++++ 抜粋文

公益社団法人 北海道国際交流・協力総合センター
HIECC/ハイエック(旧 社団法人北方圏センター)
Hokkaido International Exchange and Cooperation Center
公益社団法人
北海道国際交流・協力総合センター
Hokkaido International Exchange and Cooperation Center (HIECC)
北海道国際情報ネットワーク
札幌市のムスリム・コミュニティ
調査研究部 森内壮夫
※本稿は季刊HOPPOKEN163号に掲載した同タイトルの記事をホームページ用に加筆したものである。
札幌マスジド外観
札幌マスジドでの礼拝
ある冬の金曜日、正午の札幌マスジド(モスク)。「アッラー以外に神はなしと私は証言する。ムハンマドはアッラーの使徒であると私は証言する。礼拝のために来たれ。成功のために来たれ」抑揚をつけたアラビア語のアザーン(祈りへの誘いの朗唱)に呼びこまれるように、信者が次々と礼拝室に集まってくる。アザーンが終わるとこの日のイマーム(導師)が英語で説法を始める。この日の説法はハラール(イスラームで赦されたこと)の重要性についてである。「研究に没頭して空腹になり、ハラールではない食べ物を口にしないように。肉体的な欲望を満たすことは簡単だが、そういう時こそアッラーのことを考え、ハラールの大切さを思い出すようにしてほしい」と留学生が多数を占める信者に対し説く。取材当日、マスジドを案内していただいたタウフィーク・須見さんと筆者以外はすべて外国人信者である。集まっていた60数名の信者は東南アジア系、中東系が大多数を占め、数名のアフリカ系が混じる。イスラームの集団礼拝は毎週金曜日と定められており、札幌マスジドでも毎週行われ、多い時には100名以上の信者が集うという。

++++++++

* 記述課題 1: 抜粋文によると、イスラームの集団礼拝は毎週何曜日に行うと定められていますか。
抜粋文と行はそれぞれ独立した資料です。

++++ 処理対象

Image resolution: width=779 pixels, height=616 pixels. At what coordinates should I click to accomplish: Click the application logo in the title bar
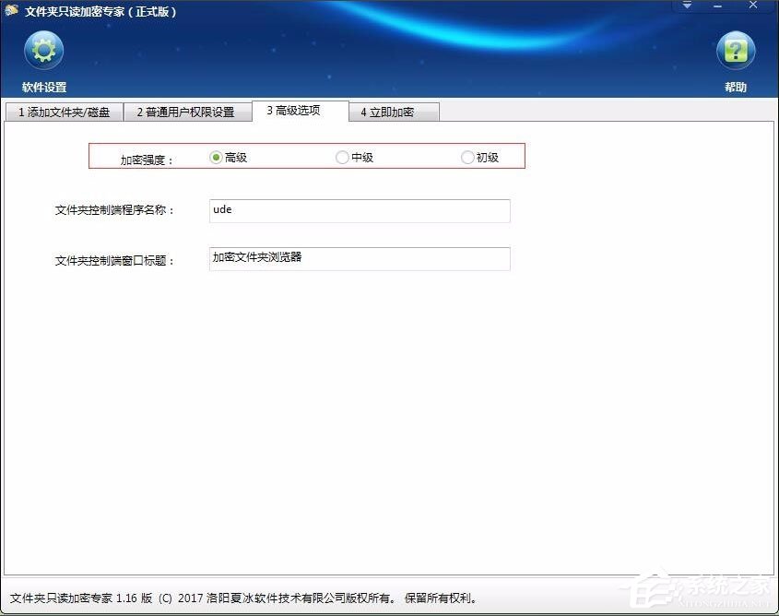click(x=13, y=11)
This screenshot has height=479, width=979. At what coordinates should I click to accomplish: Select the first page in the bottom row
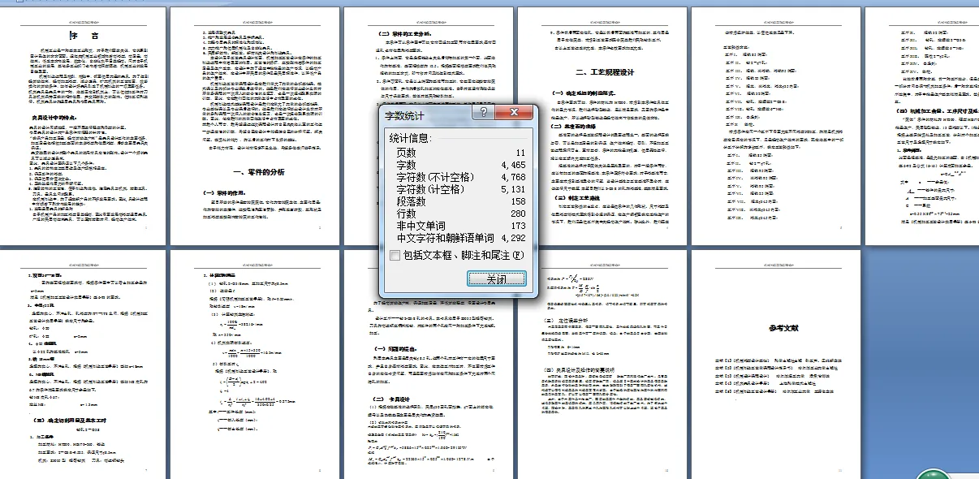point(81,357)
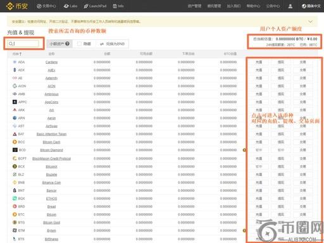Click the language globe icon
This screenshot has height=243, width=324.
pyautogui.click(x=304, y=6)
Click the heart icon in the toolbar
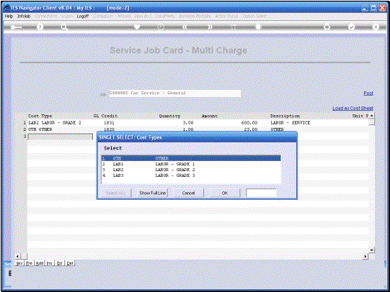 [136, 27]
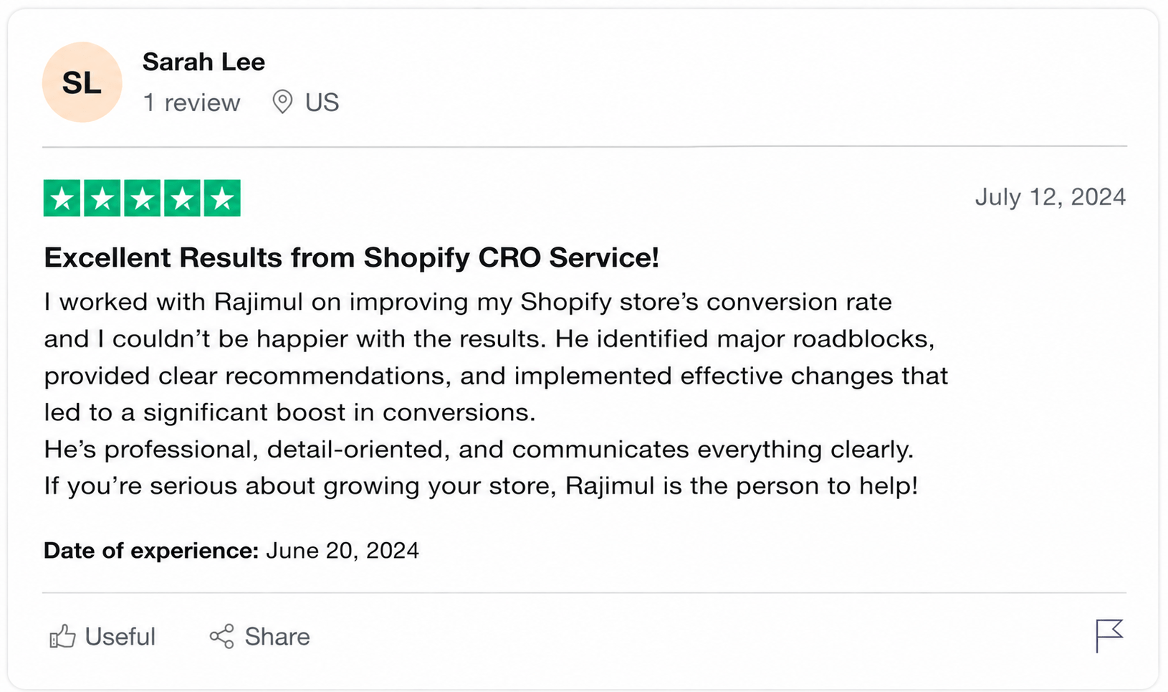
Task: Click the location pin icon
Action: (282, 102)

++++++++

* 記述課題 2: 処理対象の行のうち、「This screenshot has height=479, width=979.」を含む行から始まり最後の行で終わる部分を、一字一句そのまま書き写してください。画像は答えに含めないでください。

* 課題の解答 1: 毎週金曜日です。

* 課題の解答 2:
This screenshot has height=479, width=979. At what coordinates should I click to accomplish: Select the first page in the bottom row
point(81,357)
Click the language globe icon
This screenshot has height=243, width=324.
pyautogui.click(x=304, y=6)
Click the heart icon in the toolbar
 [136, 27]
Task: Click the location pin icon
Action: (282, 102)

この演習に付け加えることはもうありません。